In the final months of 2022, 70% of the world’s hungriest people are located in just three countries: Ethiopia, Kenya, and Somalia. Currently, a crisis in the Horn of Africa following several failed rainy seasons has exacerbated hunger in the region, affecting more than 36.1 million people. However, this isn’t the only reason that these three countries — which account for roughly 2% of the global population — face disproportionate levels of hunger.
The Horn of Africa is also not the only part of the continent to be facing higher hunger levels than many other parts of the globe. In fact, seven of the ten hungriest countries in the world are located here, spread out across different regions. Hunger and Africa are practically synonymous after decades of reports on food crises and famines, and it’s usually footage from these countries that’s been used in PSAs and charity Christmas songs.
But does it have to be this way? Let’s take a look at the current hunger crisis in Africa: what’s going on now, how we got there, and what can be done both in the short- and long-term to solve it.
Hunger in Africa: What’s going on right now (and where)?
According to the 2022 Global Hunger Index, out of 54 countries, 37 African countries have levels of hunger that rate “Serious” or higher.
Hunger level: Alarming
Four countries in Africa rank among the hungriest: The Central African Republic, Chad, Democratic Republic of Congo, and Madagascar all rank at “Alarming” levels of hunger in the 2022 GHI. (Countries with incomplete data for 2022 but assumed to be in the “Alarming” range are Burundi, Somalia, and South Sudan. Last year, Somalia ranked as the world’s hungriest country with the only “Extremely Alarming” GHI ranking.)
In 2022, the Horn of Africa is at the center of a food crisis due to an ongoing drought—the worst the area has seen in more than 40 years. However, that’s only part of the story for Somalia, which has experienced a cycle of crisis for more or less the same amount of time. Decades of civil war, combined with climate change, forced displacement, and political instability have led to a complex humanitarian crisis that has weakened the national health system.
Similar forces are at play in Burundi, the CAR, Chad, DRC, and South Sudan—all of which have faced at least ten years (if not more) of protracted violence that has weakened infrastructures, leaving food shortages to spiral out of control.
Hunger level: Serious
If we overlapped the “Serious” hunger level map with the “Extremely Alarming” and “Alarming,” we’d see that the majority of the continent would be covered, with many food insecure countries covering areas in the northwestern, southwestern, and eastern regions of the continent.
The Sahel area—which includes Mauritania, Mali, Burkina-Faso, Niger, and Nigeria—has seen food shortages as weather patterns become more erratic. Climate vulnerability in the desert region has left experts predicting a devastating temperature increase between 2.0 and 4.3 °C by 2080. Cross-border violence has made food security even more untenable. Further south, countries like Liberia, and Sierra Leone may be at peace, but are still rebuilding following civil wars that ended at the beginning of the 21st Century. Much of that reconstruction was halted here between 2014 and 2016 due to the West African Ebola epidemic.
Hunger in Africa: How did it get so bad?
Conflict, political instability, and climate change consistently come up when we look at the parts of Africa facing serious levels of hunger. Here’s a bit more on how things got to the point they are today.

:: Extracted data ::
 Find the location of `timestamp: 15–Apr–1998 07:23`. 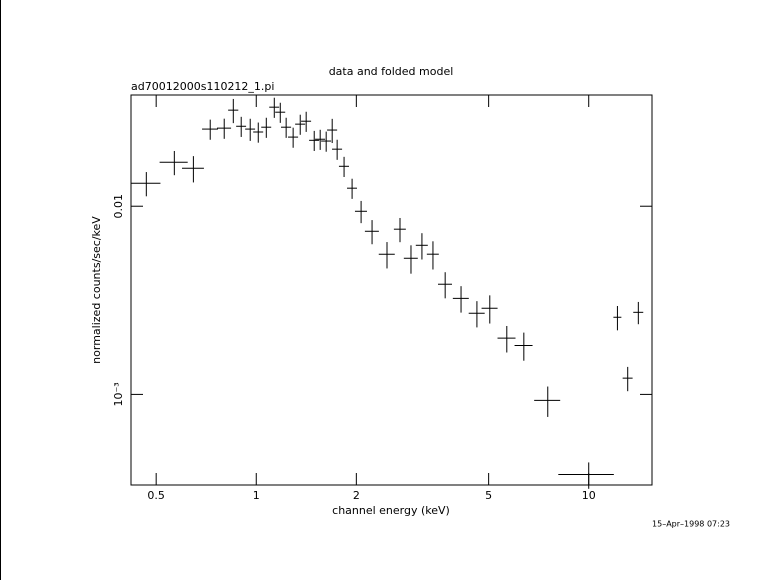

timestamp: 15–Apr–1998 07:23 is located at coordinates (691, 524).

---

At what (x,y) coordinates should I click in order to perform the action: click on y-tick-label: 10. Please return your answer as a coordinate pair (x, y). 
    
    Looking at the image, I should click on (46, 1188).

:: Tasks to carry out ::
a: Rewrite the article on hunger in Africa from "In the final" up to and including "charity Christmas songs.", replacing "Horn of Africa" with "East Africa".
b: According to the article on hunger in Africa, how many African countries have hunger levels rated "Serious" or higher in the 2022 Global Hunger Index?
c: Write the next part of the article on hunger in Africa, picking up after its final sentence.

:: Responses by item number ::
a:
In the final months of 2022, 70% of the world’s hungriest people are located in just three countries: Ethiopia, Kenya, and Somalia. Currently, a crisis in the East Africa following several failed rainy seasons has exacerbated hunger in the region, affecting more than 36.1 million people. However, this isn’t the only reason that these three countries — which account for roughly 2% of the global population — face disproportionate levels of hunger.
The East Africa is also not the only part of the continent to be facing higher hunger levels than many other parts of the globe. In fact, seven of the ten hungriest countries in the world are located here, spread out across different regions. Hunger and Africa are practically synonymous after decades of reports on food crises and famines, and it’s usually footage from these countries that’s been used in PSAs and charity Christmas songs.

b: 37 of 54 African countries.

c:
High reliance on agriculture and pastoralism
Many of the countries facing high levels of hunger in Africa today are also countries where the majority of residents rely on agriculture and pastoralism for their livelihoods. Smaller-scale subsistence farmers also rely on their harvests to eat. If they’re in an area where crops and grass have dried up, they often are forced to find better pastures, which can create a run on already-scarce resources. The large-scale effects of climate change on crops has also left many low-income and remote families without resources to build resilience against natural disasters. If this is their only source of food or income, they don’t have much—if anything—to fall back on during a drought, flood, or other natural disaster.
Climate change and the depletion of natural resources
The Global Adaptation Initiative index ranks Chad as the most vulnerable country to climate change, accounting for the country’s exposure to climate events and its lack of preparedness for the effects of the climate crisis. This isn’t a longstanding phenomenon. Likewise, Niger has faced ongoing, multi-year droughts since 1968. The World Bank reports a decline in harvest size and quality since that time as well.
These are just two examples, but they represent a larger issue within Africa: During the continent’s colonization by European superpowers, many of its countries saw their natural resources depleted by those countries, which were undergoing periods of industrialization. Many of those net effects have just come up in the last half-century. Deforestation has turned many areas into “heat traps” for the sun (which can hit hard in countries around the Equator), and desert areas have become more vulnerable to frequent floods since their terrain isn’t designed to absorb water.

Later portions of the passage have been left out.